— What to do —
Copy the entries below word for word, from the line with "The height and width of the screenshot is (514, 1000)." to the line with "Check the box", both lines included. Give only those lines.

(Data on locating visible targets)
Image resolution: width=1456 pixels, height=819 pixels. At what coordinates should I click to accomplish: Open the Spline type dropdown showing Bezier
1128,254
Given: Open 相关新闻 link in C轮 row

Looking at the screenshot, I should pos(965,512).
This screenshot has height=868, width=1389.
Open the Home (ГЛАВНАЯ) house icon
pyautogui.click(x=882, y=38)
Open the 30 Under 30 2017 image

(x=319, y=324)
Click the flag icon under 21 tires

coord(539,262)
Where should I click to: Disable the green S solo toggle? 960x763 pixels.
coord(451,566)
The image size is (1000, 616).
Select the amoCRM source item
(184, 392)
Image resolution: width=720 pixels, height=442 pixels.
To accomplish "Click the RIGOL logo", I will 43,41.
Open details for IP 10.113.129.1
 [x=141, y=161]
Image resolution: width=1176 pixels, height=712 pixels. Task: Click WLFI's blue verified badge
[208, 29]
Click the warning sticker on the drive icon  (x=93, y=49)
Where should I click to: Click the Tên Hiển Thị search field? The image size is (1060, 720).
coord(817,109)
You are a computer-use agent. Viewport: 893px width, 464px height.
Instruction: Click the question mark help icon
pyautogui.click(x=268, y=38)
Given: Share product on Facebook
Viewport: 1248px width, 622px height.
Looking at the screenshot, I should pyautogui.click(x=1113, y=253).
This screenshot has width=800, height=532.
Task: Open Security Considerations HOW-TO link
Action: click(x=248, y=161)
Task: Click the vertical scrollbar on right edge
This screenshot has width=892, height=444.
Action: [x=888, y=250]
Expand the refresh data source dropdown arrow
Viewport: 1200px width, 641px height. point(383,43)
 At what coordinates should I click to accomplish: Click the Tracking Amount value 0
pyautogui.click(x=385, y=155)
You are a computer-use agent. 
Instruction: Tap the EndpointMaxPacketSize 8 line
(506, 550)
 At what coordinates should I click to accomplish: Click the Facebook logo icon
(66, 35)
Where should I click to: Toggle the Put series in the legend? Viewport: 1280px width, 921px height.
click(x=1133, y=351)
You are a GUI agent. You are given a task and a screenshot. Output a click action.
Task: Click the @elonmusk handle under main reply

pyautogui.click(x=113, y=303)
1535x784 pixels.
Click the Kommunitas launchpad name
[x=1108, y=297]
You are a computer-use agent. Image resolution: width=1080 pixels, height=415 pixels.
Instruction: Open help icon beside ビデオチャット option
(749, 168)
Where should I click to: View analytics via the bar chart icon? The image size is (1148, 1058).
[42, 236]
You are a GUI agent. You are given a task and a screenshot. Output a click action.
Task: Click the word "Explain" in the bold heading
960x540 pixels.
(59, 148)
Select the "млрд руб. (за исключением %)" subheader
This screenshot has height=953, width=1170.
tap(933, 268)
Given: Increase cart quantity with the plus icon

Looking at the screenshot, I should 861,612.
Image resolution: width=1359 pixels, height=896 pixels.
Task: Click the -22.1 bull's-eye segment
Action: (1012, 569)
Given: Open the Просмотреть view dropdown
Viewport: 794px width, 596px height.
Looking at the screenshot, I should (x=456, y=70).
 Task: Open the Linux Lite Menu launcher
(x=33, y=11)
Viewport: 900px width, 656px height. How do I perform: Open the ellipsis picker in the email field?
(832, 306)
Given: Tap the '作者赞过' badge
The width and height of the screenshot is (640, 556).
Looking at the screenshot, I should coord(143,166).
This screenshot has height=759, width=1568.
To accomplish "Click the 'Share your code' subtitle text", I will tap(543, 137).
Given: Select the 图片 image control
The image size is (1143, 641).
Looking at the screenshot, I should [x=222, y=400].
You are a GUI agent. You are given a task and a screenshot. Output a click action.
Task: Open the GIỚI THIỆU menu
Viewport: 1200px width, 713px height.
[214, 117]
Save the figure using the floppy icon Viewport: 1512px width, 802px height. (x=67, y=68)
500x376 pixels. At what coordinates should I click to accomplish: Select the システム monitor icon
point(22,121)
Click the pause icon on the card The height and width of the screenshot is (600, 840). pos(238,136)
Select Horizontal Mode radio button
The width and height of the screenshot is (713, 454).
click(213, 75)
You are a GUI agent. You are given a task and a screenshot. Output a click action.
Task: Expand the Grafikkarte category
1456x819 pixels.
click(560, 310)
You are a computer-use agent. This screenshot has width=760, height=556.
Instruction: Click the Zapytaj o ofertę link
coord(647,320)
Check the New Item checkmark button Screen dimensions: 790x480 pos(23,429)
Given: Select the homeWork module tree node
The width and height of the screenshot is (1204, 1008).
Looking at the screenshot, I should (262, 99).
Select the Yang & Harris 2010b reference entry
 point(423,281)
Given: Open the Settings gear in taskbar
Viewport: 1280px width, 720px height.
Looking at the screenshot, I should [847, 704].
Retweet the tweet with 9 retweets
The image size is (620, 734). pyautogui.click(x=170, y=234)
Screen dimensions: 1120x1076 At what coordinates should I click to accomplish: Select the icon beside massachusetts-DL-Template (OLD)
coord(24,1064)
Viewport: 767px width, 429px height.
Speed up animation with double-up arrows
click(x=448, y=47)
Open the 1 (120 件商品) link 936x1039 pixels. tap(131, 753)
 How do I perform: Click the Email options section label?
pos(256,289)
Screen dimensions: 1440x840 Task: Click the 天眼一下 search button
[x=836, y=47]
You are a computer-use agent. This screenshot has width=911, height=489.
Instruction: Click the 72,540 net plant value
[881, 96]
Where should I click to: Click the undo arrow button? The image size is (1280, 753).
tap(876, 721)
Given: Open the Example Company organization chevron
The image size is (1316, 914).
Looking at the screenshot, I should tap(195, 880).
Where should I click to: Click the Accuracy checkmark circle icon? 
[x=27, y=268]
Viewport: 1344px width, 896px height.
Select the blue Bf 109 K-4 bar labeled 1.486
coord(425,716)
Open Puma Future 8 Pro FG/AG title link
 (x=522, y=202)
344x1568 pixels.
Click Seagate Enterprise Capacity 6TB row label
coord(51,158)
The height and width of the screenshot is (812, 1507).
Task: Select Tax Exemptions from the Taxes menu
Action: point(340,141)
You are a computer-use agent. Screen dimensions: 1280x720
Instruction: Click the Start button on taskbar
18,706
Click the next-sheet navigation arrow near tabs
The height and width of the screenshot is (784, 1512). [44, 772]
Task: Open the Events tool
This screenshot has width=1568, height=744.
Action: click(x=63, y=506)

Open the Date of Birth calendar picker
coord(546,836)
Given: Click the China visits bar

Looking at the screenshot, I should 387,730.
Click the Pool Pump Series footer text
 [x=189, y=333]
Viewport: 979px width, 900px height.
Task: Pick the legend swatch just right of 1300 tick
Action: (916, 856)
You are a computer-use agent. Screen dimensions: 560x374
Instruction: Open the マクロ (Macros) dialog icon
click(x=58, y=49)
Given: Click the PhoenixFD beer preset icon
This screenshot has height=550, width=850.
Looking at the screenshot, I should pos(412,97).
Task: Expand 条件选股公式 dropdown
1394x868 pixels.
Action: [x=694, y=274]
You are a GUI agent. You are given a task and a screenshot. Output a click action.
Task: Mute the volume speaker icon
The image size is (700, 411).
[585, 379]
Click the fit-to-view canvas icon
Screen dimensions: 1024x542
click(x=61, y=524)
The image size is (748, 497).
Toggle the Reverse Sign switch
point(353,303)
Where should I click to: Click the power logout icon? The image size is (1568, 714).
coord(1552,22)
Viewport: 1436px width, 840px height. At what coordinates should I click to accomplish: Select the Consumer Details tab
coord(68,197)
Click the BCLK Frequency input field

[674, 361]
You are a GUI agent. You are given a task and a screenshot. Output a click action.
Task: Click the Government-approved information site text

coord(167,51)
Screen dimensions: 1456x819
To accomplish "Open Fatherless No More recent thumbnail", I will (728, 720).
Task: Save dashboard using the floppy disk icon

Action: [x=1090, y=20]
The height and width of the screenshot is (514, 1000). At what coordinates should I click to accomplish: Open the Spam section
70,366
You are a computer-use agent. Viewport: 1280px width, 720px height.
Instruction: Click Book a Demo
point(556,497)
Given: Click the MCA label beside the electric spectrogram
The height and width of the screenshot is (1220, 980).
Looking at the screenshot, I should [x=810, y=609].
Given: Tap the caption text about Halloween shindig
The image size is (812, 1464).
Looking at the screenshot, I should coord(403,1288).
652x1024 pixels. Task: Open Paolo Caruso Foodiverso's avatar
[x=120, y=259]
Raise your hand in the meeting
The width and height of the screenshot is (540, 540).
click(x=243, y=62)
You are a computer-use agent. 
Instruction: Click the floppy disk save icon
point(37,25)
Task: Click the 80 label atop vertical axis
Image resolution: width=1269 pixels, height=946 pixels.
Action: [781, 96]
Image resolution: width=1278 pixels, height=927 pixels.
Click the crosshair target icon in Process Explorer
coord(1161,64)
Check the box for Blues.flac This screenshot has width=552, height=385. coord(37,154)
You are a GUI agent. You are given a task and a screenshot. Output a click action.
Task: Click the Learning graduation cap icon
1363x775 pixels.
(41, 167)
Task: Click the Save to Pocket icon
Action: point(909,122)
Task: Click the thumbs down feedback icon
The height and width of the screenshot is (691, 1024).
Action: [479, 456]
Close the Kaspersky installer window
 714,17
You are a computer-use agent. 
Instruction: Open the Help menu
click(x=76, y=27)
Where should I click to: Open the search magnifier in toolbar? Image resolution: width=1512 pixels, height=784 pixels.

— Finished exercise —
The height and width of the screenshot is (514, 1000). At what coordinates should I click to accomplish: Open the Spam section
70,366
You are a computer-use agent. Viewport: 1280px width, 720px height.
Instruction: Click Book a Demo
point(556,497)
Given: Click the MCA label beside the electric spectrogram
The height and width of the screenshot is (1220, 980).
Looking at the screenshot, I should [x=810, y=609].
Given: Tap the caption text about Halloween shindig
The image size is (812, 1464).
Looking at the screenshot, I should coord(403,1288).
652x1024 pixels. Task: Open Paolo Caruso Foodiverso's avatar
[x=120, y=259]
Raise your hand in the meeting
The width and height of the screenshot is (540, 540).
click(x=243, y=62)
You are a computer-use agent. 
Instruction: Click the floppy disk save icon
point(37,25)
Task: Click the 80 label atop vertical axis
Image resolution: width=1269 pixels, height=946 pixels.
Action: [781, 96]
Image resolution: width=1278 pixels, height=927 pixels.
Click the crosshair target icon in Process Explorer
coord(1161,64)
Check the box for Blues.flac This screenshot has width=552, height=385. coord(37,154)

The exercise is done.